# Work request:
Which of the lines below mention the word "screenshot"? Pull each one out.

# Records provided:
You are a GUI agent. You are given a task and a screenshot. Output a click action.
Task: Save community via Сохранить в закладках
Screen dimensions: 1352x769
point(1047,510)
==
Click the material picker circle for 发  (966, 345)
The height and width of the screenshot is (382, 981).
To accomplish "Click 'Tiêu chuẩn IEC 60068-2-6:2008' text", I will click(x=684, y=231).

# Response to the task:
You are a GUI agent. You are given a task and a screenshot. Output a click action.
The height and width of the screenshot is (382, 981).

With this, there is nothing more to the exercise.